Your own connector puts your brand on the consent screen for the 2 providers most apps support (Google and Microsoft), which matters for user trust in production. It also gives you control over the exact OAuth scopes you request and lets you use the provider verification you've completed yourself, rather than sharing default app limits. For Google, the connector's `settings` is also where you set the Pub/Sub `topic_name` that powers native push.

Without a custom connector you can still build and test on the default shared credentials, but you'd ship to production behind a Nylas-branded consent screen.

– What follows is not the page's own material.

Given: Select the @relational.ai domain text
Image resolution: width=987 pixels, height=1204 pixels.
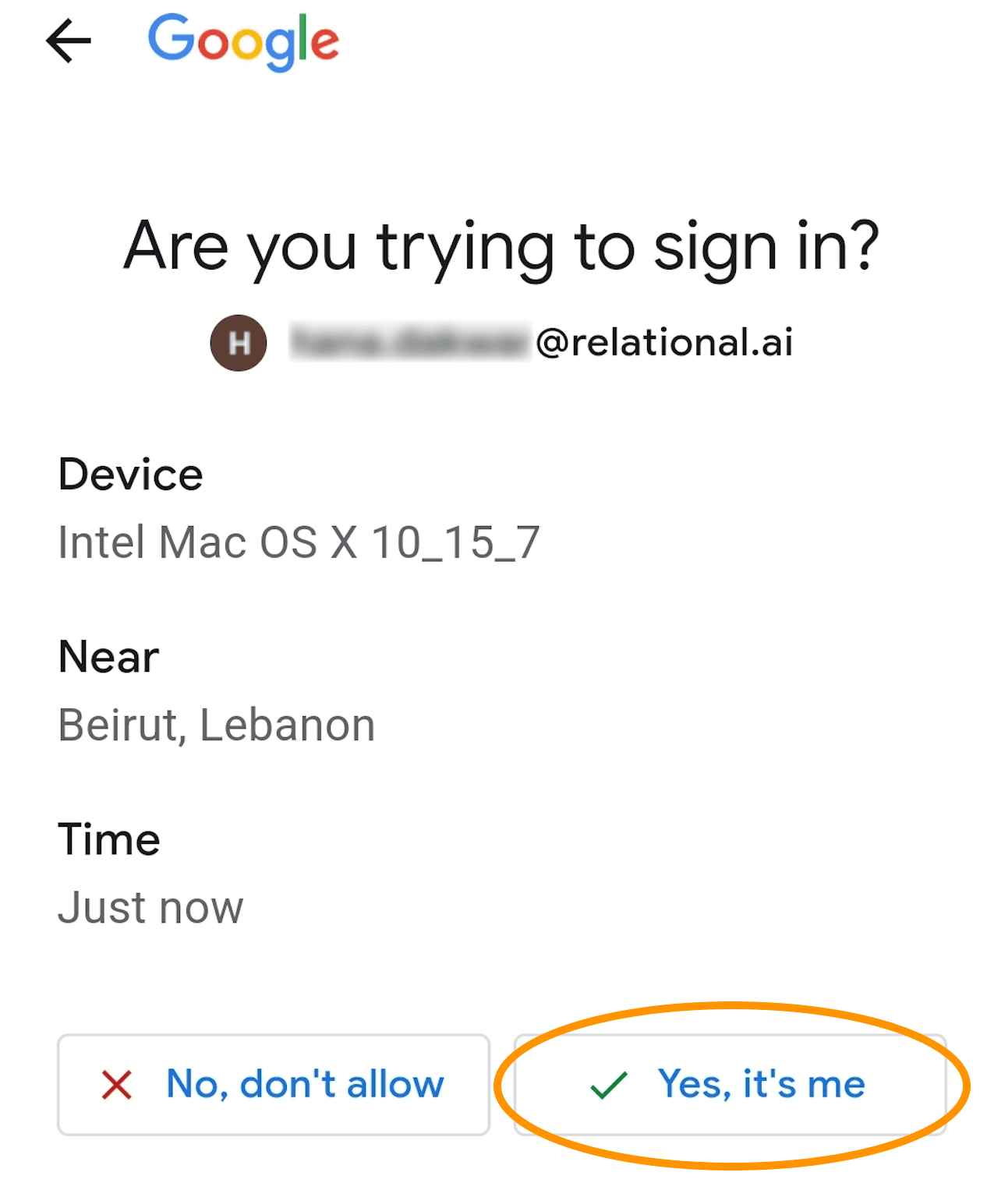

## Things to know about connectors

A connector is application-scoped and provider-scoped: one per provider per Nylas application, created once and reused by every grant on that provider, so most integrations maintain connectors for 2 providers (Google and Microsoft). You rotate or update the underlying credentials through the connector's `creds` sub-resource without recreating the connector, which keeps existing grants working.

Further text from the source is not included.